By Victor Paquet (Mergersight Operations) and Carlo Lepoardi & Tommaso Arona (Boston University partners)
Walkthrough
Comparable companies analysis is one of the primary methods used for valuing a company or asset. It uses a peer group of publicly traded companies to set a market benchmark against which a banker can establish a relative valuation for a private company or analyze the value of a publicly traded company. This will help determine whether a company is under/overvalued in the market relative to its peers. As it is one of the various valuation methods used, it is typically used as a sanity check after other intrinsic valuation methods are used (i.e: DCF analysis which we covered).
3 steps of a Trading Comps analysis:
Select the peer group (or “comparables universe”)

▸ Information
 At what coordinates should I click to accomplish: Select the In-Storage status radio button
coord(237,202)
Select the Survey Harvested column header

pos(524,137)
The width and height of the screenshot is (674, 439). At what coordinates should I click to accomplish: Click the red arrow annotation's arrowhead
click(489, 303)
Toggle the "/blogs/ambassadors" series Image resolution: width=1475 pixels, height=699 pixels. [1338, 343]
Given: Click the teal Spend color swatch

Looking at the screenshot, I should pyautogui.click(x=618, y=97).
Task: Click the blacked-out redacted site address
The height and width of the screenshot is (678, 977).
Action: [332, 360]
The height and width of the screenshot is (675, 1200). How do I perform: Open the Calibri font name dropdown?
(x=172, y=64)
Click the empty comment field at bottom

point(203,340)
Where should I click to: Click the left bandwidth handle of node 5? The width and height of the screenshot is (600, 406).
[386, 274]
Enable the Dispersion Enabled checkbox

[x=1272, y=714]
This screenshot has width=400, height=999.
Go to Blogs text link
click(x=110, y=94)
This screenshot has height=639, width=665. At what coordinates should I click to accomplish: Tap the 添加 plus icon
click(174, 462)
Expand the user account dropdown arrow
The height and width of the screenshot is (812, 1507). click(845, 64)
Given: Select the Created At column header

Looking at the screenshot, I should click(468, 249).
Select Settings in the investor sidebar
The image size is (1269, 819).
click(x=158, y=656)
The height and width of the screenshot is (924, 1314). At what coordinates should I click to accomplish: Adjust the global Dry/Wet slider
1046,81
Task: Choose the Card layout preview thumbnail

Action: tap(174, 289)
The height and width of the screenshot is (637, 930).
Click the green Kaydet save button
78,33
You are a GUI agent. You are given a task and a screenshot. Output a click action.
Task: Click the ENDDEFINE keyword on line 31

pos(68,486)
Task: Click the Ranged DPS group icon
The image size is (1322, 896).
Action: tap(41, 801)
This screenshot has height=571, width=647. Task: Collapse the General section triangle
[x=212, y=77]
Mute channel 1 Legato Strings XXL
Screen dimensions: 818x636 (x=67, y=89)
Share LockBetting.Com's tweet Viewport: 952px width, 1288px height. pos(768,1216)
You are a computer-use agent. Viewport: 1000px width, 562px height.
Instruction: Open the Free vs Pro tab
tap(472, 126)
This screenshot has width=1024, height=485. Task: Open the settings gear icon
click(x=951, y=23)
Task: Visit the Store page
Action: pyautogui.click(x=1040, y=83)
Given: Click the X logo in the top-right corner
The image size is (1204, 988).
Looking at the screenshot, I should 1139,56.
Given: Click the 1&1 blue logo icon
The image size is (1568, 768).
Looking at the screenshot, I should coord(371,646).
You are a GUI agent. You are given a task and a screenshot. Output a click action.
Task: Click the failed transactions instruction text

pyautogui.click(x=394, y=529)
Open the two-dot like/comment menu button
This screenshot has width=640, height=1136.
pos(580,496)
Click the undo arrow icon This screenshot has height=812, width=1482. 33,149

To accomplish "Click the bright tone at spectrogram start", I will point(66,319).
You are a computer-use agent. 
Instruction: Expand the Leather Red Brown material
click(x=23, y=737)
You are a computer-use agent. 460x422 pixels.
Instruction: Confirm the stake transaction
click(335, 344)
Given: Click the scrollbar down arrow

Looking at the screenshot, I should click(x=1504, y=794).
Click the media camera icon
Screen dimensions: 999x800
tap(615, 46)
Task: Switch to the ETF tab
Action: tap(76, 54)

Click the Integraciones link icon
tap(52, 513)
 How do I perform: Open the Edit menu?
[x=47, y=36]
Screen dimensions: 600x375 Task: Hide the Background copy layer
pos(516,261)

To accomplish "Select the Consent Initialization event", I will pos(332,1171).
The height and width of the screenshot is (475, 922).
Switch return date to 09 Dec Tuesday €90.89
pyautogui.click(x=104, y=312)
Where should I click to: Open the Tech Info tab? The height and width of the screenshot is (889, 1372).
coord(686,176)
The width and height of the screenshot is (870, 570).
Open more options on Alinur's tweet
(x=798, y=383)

▸ Exercise aim
Print the passage of the comparable companies analysis text between "By Victor Paquet" and "which we covered).", inclusive.

▸ Answer space
By Victor Paquet (Mergersight Operations) and Carlo Lepoardi & Tommaso Arona (Boston University partners)
Walkthrough
Comparable companies analysis is one of the primary methods used for valuing a company or asset. It uses a peer group of publicly traded companies to set a market benchmark against which a banker can establish a relative valuation for a private company or analyze the value of a publicly traded company. This will help determine whether a company is under/overvalued in the market relative to its peers. As it is one of the various valuation methods used, it is typically used as a sanity check after other intrinsic valuation methods are used (i.e: DCF analysis which we covered).